▶ **TASK ITEM**: Your answer should be the exact lines of the data below from the one containing "Where should I click to: Click row" through the one containing "Open the notifications"; please include nothing else.

RECORDS SHOWN START

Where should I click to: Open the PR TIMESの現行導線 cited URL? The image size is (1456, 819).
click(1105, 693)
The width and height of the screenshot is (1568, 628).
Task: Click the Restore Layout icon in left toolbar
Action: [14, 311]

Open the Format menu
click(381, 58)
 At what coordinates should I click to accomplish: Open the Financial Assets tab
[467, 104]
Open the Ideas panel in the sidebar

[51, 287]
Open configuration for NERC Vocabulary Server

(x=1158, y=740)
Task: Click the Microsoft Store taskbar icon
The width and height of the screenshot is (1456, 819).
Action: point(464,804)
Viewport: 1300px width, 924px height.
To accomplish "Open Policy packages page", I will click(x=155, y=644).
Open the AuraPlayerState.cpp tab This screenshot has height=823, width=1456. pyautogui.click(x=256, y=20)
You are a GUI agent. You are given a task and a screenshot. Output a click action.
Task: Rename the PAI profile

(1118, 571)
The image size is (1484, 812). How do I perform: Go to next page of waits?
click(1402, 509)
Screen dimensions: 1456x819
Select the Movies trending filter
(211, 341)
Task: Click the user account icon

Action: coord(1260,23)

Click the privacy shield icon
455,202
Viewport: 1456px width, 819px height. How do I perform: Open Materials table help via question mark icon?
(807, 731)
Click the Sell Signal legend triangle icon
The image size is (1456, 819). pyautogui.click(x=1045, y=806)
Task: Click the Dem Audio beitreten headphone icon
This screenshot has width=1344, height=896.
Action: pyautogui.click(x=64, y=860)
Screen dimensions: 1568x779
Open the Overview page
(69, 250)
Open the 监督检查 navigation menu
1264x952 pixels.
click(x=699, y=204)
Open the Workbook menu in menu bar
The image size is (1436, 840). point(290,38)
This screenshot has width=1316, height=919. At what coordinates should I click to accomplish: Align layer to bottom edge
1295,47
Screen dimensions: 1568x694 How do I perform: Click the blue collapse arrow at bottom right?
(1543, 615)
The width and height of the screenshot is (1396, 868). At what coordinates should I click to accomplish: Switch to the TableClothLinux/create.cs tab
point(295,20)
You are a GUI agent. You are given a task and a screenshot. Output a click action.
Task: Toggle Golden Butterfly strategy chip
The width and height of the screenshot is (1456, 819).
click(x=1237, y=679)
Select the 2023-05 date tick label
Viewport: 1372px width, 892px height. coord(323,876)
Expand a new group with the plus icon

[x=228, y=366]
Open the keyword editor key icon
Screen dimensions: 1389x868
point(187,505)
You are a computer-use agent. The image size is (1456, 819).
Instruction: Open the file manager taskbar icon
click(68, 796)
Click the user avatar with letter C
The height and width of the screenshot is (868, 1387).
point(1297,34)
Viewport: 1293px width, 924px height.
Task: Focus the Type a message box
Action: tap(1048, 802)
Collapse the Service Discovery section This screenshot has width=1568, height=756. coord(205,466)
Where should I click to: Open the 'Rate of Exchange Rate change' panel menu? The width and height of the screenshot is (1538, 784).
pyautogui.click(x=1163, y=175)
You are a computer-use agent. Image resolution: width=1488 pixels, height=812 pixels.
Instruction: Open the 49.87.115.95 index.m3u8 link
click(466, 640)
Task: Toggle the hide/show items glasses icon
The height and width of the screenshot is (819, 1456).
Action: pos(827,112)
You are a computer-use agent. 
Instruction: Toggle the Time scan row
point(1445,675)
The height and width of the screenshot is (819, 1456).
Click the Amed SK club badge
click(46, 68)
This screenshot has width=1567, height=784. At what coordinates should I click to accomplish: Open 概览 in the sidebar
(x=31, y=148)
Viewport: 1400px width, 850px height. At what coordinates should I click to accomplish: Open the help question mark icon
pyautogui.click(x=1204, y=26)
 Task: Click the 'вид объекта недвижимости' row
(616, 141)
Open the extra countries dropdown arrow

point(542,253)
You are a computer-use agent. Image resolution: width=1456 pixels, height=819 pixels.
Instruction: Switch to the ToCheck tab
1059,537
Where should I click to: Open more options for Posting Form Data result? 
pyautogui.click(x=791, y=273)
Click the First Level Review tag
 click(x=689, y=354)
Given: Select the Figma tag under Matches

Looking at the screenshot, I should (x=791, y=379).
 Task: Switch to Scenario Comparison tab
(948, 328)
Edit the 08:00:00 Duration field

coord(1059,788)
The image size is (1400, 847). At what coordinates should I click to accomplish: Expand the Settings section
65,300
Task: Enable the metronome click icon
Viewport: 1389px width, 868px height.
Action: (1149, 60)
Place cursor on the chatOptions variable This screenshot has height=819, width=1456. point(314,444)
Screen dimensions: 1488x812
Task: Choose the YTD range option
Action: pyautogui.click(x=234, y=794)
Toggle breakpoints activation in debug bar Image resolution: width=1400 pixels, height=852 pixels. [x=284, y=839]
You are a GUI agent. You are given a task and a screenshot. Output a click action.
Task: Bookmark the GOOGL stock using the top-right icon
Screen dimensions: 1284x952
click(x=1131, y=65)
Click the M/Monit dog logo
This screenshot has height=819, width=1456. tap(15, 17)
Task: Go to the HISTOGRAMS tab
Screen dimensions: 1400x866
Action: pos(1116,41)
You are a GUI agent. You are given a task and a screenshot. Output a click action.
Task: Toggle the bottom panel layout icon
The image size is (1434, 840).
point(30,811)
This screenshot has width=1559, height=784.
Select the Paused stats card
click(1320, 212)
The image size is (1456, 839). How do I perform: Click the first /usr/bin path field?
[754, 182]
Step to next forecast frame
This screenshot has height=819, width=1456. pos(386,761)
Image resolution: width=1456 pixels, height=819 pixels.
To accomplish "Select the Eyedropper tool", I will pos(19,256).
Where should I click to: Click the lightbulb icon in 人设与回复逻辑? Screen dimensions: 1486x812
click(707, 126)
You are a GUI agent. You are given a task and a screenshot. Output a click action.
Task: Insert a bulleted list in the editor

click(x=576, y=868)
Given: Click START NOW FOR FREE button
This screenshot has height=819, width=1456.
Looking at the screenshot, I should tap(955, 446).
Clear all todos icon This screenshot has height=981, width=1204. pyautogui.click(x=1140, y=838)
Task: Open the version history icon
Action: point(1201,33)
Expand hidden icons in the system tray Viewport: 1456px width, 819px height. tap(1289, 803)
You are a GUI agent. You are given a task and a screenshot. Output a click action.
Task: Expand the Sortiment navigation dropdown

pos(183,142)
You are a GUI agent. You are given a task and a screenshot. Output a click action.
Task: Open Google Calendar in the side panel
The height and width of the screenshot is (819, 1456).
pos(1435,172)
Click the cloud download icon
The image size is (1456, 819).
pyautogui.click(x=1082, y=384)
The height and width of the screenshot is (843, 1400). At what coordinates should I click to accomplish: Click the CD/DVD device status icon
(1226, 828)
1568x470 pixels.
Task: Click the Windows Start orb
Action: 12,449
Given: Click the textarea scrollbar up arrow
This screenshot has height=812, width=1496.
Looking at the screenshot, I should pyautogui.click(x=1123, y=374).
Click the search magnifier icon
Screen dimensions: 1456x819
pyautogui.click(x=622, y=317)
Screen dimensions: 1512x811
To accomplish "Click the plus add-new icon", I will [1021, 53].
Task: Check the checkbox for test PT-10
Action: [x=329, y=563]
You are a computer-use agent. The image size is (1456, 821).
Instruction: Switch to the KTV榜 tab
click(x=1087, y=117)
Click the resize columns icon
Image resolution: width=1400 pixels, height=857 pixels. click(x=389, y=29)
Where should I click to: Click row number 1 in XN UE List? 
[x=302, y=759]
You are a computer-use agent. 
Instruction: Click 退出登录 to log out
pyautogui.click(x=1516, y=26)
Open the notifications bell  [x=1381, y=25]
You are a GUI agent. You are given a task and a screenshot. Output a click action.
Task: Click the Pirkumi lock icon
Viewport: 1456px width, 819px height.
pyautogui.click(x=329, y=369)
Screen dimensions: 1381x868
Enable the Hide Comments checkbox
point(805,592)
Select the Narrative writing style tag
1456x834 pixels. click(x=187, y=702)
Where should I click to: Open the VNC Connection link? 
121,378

RECORDS SHOWN END

▶ **OUTPUT OF THE TASK**:
Where should I click to: Click row number 1 in XN UE List? 
[x=302, y=759]
You are a computer-use agent. 
Instruction: Click 退出登录 to log out
pyautogui.click(x=1516, y=26)
Open the notifications bell  [x=1381, y=25]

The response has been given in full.